Question

Help.

Answer 1

@noodlesandriceyt

Answer 2

if you subtract 3x + 1 from both sides you end up with

x^2 - 36 = 0

which can be factored as a difference of squares

Answer 3

Difference of squares? thats when you take the Sqr?

Answer 4

a^2 - b^2 = (a+b)(a-b)

apply this logic to x^2 - 36

Answer 5

i thought you did uh \[\sqrt{-36}\]

Answer 6

and the same for x^2

Answer 7

x^2 - 36 = 0

(x+6)(x-6) = 0

therefore, x can be 6 or -6

Answer 8

Either you set it equal to 0 after that, or thats the final answer.

Answer 9

subtracting 3x + 1 from both sides lets us get 0 on the right side

factoring the left side gives us (x+6)(x-6)

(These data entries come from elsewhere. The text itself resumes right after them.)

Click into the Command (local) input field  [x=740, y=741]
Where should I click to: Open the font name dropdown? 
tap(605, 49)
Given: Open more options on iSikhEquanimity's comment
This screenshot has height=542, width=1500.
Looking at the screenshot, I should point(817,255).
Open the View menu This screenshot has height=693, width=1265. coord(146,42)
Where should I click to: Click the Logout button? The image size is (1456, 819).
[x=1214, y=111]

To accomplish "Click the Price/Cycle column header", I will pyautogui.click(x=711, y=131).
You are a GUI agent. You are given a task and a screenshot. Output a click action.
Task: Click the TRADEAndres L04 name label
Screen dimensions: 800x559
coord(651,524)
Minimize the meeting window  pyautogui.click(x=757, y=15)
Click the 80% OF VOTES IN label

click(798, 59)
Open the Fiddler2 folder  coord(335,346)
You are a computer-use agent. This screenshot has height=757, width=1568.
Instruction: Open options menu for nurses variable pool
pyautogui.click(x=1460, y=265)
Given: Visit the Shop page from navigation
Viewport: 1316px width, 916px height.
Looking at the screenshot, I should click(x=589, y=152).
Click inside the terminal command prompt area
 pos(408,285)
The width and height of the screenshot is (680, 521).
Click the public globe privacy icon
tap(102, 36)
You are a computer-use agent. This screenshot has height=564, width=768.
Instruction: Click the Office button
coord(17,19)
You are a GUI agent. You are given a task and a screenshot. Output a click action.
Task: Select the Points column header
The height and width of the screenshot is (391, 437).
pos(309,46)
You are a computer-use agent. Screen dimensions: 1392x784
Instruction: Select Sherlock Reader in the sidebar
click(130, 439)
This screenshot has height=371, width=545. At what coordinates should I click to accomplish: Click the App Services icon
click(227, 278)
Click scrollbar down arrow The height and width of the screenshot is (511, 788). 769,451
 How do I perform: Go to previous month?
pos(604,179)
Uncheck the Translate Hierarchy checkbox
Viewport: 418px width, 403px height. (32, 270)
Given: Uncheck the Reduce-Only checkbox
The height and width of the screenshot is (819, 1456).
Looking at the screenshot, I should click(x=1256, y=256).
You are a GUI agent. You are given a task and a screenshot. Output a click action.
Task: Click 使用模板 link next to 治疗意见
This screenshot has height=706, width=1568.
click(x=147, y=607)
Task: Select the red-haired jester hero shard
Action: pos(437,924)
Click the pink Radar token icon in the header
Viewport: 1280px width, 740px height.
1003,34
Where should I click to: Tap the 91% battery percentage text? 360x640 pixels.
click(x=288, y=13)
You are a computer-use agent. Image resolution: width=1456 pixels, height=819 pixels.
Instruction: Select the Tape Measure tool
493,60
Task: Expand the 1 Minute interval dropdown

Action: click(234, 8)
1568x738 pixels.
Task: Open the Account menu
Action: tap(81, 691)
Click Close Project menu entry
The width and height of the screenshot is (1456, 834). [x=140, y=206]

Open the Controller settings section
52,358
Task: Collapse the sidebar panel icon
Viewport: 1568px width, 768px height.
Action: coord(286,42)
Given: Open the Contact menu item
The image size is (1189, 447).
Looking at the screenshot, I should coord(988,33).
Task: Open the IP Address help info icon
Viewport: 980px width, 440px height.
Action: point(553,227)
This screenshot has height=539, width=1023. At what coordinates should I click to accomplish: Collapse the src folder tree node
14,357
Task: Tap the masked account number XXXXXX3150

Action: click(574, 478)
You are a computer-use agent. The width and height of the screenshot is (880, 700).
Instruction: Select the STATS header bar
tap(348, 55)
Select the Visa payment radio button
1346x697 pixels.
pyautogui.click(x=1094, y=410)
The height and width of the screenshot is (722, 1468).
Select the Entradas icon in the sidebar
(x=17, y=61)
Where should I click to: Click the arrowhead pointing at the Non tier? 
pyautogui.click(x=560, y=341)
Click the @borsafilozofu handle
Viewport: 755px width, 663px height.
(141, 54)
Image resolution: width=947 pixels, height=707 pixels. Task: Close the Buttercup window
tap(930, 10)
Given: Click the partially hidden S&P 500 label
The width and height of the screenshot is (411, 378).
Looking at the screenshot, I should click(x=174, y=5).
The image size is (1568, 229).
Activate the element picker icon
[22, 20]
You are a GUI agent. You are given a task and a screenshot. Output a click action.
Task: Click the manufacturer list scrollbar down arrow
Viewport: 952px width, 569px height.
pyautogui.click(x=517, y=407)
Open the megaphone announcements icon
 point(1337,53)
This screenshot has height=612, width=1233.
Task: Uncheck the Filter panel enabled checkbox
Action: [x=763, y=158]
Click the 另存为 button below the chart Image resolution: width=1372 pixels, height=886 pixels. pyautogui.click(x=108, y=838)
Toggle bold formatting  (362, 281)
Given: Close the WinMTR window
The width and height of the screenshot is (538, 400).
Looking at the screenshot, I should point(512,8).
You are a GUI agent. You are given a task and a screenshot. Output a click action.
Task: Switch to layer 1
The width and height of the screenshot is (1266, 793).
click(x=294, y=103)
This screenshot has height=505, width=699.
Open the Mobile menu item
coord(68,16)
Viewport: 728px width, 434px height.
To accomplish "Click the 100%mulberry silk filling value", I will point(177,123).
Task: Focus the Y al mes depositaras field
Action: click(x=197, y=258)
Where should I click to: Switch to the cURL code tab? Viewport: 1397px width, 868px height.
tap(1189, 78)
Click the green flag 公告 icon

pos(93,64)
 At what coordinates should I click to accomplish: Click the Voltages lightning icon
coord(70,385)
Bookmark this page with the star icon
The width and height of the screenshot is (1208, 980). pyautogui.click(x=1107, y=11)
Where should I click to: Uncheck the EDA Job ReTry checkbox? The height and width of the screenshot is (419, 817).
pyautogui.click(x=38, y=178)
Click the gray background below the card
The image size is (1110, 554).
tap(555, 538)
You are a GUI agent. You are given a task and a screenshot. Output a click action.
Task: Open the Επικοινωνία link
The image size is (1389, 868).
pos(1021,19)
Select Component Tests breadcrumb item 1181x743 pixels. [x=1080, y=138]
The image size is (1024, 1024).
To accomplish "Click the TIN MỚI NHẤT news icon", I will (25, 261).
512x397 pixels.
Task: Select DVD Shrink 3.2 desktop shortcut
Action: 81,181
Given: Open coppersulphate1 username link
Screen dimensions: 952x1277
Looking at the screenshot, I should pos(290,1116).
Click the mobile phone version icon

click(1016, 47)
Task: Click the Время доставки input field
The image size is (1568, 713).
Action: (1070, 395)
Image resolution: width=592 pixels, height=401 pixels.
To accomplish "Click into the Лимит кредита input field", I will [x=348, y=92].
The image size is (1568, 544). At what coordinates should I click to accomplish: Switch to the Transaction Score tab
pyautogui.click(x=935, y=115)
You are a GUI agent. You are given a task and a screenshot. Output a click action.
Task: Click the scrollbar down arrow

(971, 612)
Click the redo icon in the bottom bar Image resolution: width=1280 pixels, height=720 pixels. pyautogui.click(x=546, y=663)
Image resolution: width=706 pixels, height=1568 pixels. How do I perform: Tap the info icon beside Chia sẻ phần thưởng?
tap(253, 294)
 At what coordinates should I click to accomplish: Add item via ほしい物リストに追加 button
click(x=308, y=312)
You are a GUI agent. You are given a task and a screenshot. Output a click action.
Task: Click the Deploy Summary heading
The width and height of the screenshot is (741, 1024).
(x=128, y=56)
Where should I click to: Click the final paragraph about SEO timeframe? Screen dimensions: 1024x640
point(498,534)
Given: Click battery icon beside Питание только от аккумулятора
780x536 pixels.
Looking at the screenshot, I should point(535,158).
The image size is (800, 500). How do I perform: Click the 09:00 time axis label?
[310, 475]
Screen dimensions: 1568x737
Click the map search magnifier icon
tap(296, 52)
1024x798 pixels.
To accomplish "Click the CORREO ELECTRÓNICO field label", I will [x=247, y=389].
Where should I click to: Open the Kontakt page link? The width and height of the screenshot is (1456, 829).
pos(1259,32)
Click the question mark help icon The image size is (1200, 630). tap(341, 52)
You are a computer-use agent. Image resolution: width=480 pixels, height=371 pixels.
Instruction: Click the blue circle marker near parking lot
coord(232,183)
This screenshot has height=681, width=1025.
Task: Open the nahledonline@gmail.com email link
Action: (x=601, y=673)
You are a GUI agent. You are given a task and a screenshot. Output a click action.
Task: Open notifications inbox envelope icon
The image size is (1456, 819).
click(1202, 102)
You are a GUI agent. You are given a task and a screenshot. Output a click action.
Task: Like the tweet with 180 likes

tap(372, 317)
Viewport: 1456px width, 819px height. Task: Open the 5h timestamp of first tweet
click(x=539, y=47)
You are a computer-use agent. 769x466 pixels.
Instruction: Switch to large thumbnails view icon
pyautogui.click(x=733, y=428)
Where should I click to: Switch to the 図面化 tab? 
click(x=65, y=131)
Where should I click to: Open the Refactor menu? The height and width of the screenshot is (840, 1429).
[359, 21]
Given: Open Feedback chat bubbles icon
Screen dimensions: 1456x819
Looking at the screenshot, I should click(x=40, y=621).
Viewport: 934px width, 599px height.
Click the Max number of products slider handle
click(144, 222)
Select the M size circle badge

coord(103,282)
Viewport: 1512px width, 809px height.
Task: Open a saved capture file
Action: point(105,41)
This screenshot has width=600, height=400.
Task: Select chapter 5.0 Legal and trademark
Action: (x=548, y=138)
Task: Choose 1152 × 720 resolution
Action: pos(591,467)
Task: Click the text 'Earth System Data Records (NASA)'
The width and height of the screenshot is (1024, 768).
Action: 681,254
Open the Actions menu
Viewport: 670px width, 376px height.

if (x+6)(x-6) = 0 then you can solve for x by setting x + 6 = 0 or x - 6 = 0 to get both x values

Answer 10

Yes. Thank you!!!

Answer 11

uhhhhhhhhhh...It actually said that wasn't right.

Answer 12

I think we made a mistake somewhere?

Answer 13

did you enter both 6 and -6? (not sure how your program wants it formatted, probably separated by commas?)

Answer 14

Yes,

Answer 15

OK i wrote it wrong. Im used to writing it in parenthesis and it didn't take it for some reason. Sorry that was mb its right!